→ PROBLEM STATEMENT
Please find the lines in the entries below that contain the word "text", and copy each one.

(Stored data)
- - - -

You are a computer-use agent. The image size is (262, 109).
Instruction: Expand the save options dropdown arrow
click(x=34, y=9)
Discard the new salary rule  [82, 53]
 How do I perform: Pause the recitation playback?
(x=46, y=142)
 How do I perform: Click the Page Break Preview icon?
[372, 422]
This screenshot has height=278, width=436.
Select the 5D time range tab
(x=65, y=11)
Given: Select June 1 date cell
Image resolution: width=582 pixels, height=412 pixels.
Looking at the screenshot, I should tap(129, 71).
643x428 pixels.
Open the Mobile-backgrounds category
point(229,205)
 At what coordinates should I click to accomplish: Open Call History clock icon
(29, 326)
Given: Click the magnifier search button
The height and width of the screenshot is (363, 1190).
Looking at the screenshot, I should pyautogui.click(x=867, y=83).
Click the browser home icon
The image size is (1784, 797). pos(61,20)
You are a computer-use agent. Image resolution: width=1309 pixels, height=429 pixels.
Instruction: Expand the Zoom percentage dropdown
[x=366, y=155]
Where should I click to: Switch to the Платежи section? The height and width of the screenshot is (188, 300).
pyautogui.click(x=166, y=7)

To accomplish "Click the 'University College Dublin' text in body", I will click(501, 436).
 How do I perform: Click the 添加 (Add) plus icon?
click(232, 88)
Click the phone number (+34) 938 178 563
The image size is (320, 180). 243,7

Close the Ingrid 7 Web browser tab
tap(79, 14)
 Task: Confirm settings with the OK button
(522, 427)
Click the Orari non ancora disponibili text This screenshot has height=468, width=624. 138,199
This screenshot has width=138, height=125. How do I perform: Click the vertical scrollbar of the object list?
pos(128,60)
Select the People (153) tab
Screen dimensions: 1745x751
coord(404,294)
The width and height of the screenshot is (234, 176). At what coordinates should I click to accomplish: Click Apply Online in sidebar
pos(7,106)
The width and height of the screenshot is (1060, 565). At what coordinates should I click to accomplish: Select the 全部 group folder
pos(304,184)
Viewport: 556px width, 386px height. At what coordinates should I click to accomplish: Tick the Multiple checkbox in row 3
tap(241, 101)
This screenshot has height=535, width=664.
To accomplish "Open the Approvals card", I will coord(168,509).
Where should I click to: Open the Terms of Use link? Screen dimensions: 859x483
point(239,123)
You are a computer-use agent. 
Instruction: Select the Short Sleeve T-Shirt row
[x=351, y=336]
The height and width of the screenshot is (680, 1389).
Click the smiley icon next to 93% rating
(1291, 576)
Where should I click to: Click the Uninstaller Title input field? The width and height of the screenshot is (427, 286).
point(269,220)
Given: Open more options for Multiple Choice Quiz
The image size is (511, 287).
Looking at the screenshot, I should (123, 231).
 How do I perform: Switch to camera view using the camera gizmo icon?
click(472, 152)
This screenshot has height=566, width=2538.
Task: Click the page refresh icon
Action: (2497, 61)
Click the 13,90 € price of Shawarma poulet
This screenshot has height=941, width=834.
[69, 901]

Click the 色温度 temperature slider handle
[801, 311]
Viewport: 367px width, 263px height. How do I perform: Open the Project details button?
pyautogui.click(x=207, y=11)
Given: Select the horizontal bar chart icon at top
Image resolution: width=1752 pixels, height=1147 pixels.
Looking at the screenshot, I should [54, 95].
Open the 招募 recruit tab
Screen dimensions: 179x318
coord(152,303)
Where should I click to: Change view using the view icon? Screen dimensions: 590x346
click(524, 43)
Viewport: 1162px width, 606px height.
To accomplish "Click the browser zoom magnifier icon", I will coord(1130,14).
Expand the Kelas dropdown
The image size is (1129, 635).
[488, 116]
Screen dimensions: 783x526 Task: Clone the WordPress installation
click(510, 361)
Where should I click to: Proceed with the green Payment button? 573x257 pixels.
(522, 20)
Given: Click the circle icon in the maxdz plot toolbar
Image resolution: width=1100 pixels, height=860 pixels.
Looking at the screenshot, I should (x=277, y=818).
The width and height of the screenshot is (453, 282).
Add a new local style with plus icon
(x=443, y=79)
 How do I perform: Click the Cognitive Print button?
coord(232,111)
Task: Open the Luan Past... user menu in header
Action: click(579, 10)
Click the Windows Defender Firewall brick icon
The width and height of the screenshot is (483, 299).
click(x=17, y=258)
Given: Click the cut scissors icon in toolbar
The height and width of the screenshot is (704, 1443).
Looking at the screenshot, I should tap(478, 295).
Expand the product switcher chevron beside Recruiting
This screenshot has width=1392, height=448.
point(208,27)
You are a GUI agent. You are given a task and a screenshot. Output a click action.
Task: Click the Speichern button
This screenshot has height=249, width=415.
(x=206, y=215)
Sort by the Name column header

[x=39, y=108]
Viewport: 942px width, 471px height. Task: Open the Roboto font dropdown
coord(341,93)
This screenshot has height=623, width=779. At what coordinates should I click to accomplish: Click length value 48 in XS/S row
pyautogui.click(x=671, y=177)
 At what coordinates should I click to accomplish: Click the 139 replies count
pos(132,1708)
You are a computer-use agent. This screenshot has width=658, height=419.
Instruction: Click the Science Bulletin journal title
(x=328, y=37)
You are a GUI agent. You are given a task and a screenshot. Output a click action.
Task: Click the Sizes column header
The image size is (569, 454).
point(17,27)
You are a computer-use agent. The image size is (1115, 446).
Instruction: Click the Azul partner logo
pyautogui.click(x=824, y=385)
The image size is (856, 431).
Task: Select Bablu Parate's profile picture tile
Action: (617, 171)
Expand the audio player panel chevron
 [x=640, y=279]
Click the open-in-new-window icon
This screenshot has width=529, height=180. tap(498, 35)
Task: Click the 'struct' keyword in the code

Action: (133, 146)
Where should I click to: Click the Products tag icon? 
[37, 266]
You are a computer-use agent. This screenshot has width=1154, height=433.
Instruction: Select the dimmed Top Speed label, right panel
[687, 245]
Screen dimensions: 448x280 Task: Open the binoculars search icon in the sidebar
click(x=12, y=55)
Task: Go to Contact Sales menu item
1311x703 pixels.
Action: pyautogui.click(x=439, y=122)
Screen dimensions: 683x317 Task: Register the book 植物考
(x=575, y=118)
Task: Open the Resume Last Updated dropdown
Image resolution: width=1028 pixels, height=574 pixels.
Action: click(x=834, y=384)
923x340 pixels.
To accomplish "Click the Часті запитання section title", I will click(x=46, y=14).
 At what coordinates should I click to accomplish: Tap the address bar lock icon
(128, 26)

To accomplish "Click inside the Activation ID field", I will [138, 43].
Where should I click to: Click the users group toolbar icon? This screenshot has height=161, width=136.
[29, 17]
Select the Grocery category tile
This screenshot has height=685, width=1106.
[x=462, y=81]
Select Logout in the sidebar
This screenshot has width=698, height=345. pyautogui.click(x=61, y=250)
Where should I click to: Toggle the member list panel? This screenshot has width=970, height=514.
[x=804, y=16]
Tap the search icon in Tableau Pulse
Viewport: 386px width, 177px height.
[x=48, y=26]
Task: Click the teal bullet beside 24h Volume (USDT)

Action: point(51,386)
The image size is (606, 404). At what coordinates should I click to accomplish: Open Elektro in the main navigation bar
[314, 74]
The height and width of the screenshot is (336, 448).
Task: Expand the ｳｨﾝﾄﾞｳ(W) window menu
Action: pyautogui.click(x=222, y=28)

- - - -

→ ANSWER
To accomplish "Click the 'University College Dublin' text in body", I will click(501, 436).
Click the Orari non ancora disponibili text This screenshot has height=468, width=624. 138,199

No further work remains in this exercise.